(ЧТО СДЕЛАТЬ):
[1] Когда, согласно тексту о документе Ермоленко, «большая пресса» была наполнена травлей большевиков?
[2] Перескажите короче абзац текста о документе Ермоленко, начинающийся словами «Решительно никаких дальнейших материалов», сохранив его основные факты.
[3] Продолжите текст о документе Ермоленко, начиная сразу после его последнего предложения.

(ИСТОЧНИК):
*-*-*
Никому не известно, существовала ли когда-нибудь в действительности темная личность по имени Ермоленко, согласившаяся быть агентом германского штаба. Неизвестно и то, был ли такого рода документ действительно переслан от начальника штаба Верховного главнокомандующего в штаб военного министра Керенского. Может быть, он был целиком сфабрикован на Дворцовой площади, где около Керенского кишмя кишело черносотенное офицерство. Но очевидно, услужливые руки все же передали оттуда такую бумажонку в руки Алексинского. Уж его-то репутация установлена твердо! Уж он-то сделает из бумажонки надлежащее употребление!.. И Алексинский предал документ гласности в качестве неоспоримого доказательства измены Ленина.

Казалось бы, необыкновенно странно, что этот «протокол» в глазах «публики» мог послужить такого рода доказательством. Казалось бы, что из этого документа можно было сделать всякие выводы, но не вывод о подкупности большевистского лидера. Казалось бы, в частности, он ровно ничего не прибавляет к ежедневным ушатам клеветы из бульварной печати. Но на деле оказалось не так. На фоне июльских событий, на фоне бешеной злобы буржуазно-правосоветских элементов, на фоне страшного Katzenjammer'a*[119]119
  похмелье (нем.)


[Закрыть]
«повстанцев» опубликованный документ произвел совсем особое, очень сильное действие. В него никто не хотел вчитываться по существу. Документ о подкупности – и этого довольно. И для начавшейся реакции он послужил таким же фактором, каким для нее послужила вчерашняя бессмысленная кровь.

Решительно никаких дальнейших материалов не было опубликовано в последующие дни. Но для наступившего периода и этого оказалось достаточно. Можно представить себе без цитат, какая свистопляска началась в буржуазной прессе на этом фундаменте доказанной продажности Ленина. Суменсон, Ганецкие, Козловские стали ежедневно поглощать сороковые бочки типографской краски…

На июльских беспорядках, несомненно, пытались сыграть царские охранники и действительные агенты германского штаба. Об этом говорят многие факты: от разгрома квартиры Громана до нападения на здание, где помещалась наша военная разведка. Вчерашний сумбур, неразбериху, свалки, смены настроений пытались использовать всевозможные подонки столицы. Но инициаторами, виновниками всех преступлений, конечно, объявили единогласно большевиков. И травлей их была наполнена «большая пресса» в первый день реакции 5 июля.
*-*-*
(СОБРАННЫЙ МАТЕРИАЛ):
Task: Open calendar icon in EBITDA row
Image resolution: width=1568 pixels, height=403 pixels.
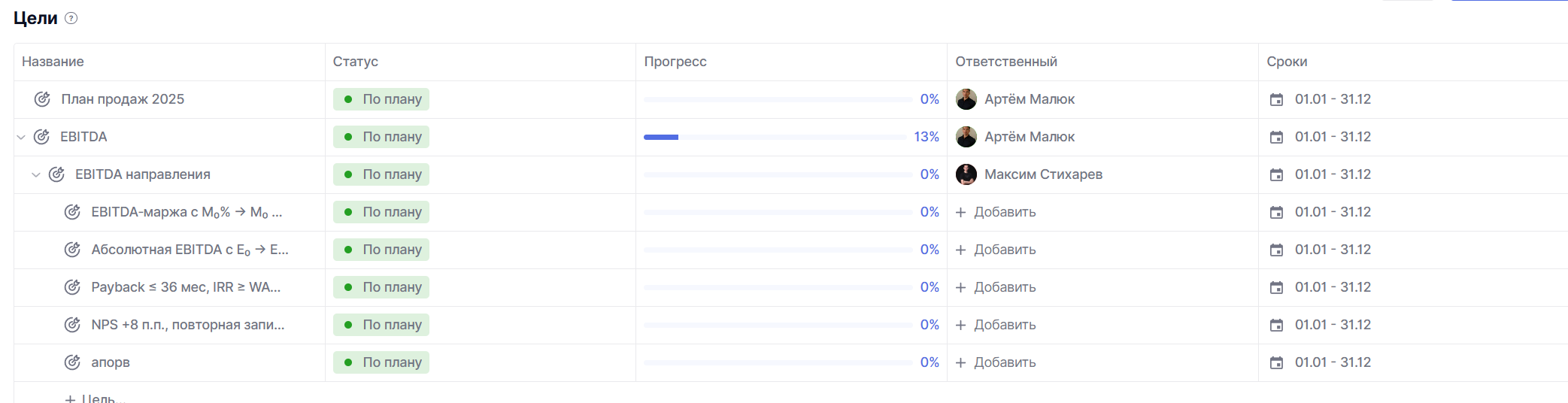Action: [x=1276, y=137]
*-*-*
(ОТВЕТЫ ПО ПОРЯДКУ):
[1] В первый день реакции, 5 июля.

[2] В последующие дни новых материалов так и не опубликовали, но для наступившего периода хватило и этого. На основе «доказанной» продажности Ленина в буржуазной прессе поднялась свистопляска, и имена Суменсон, Ганецких и Козловских ежедневно не сходили с газетных страниц.

[3]
« Новая жизнь» в этот день вышла в немногих экземплярах, в самом убогом виде: типография накануне снова была захвачена, и нас приютила какая-то другая… Меня беспокоило, что я второй день не являюсь в редакцию. Сегодня решил явиться непременно.

А затем – среда 5 июля сейчас, через три с половиной года, рисуется мне в следующем виде.

С утра трамваев не было. Но улицы, вообще говоря, пришли в норму. Сборищ и уличных митингов почти нет. Магазины почти все открыты. Изредка встречаются патрули во главе с офицерами. В лавочках и на тротуарах говорят о немецких деньгах, полученных Лениным. Резко выражено озлобление против большевиков.

Таврический дворец также имеет почти обычный вид. Народа немного больше обыкновенного. Часу в двенадцатом я, кажется, уже не застал вчерашнего лагеря в Екатерининской зале. Но броневики с прислугой и охраной еще стояли в саду за дворцом.

Заседания не было, но предполагалось «бюро». В комнатах ЦИК депутатов было много, и они снова толкались без дела… Поступили сведения, что на заводы снова являются какие-то вооруженные люди и требуют прекращения работ… За столом хлопотал Дан, настаивая, чтобы кто-нибудь сейчас же написал обращение к рабочим с призывом против забастовок и новых выступлений: он, Дан, изнемогает и решительно не в силах писать сам прокламацию.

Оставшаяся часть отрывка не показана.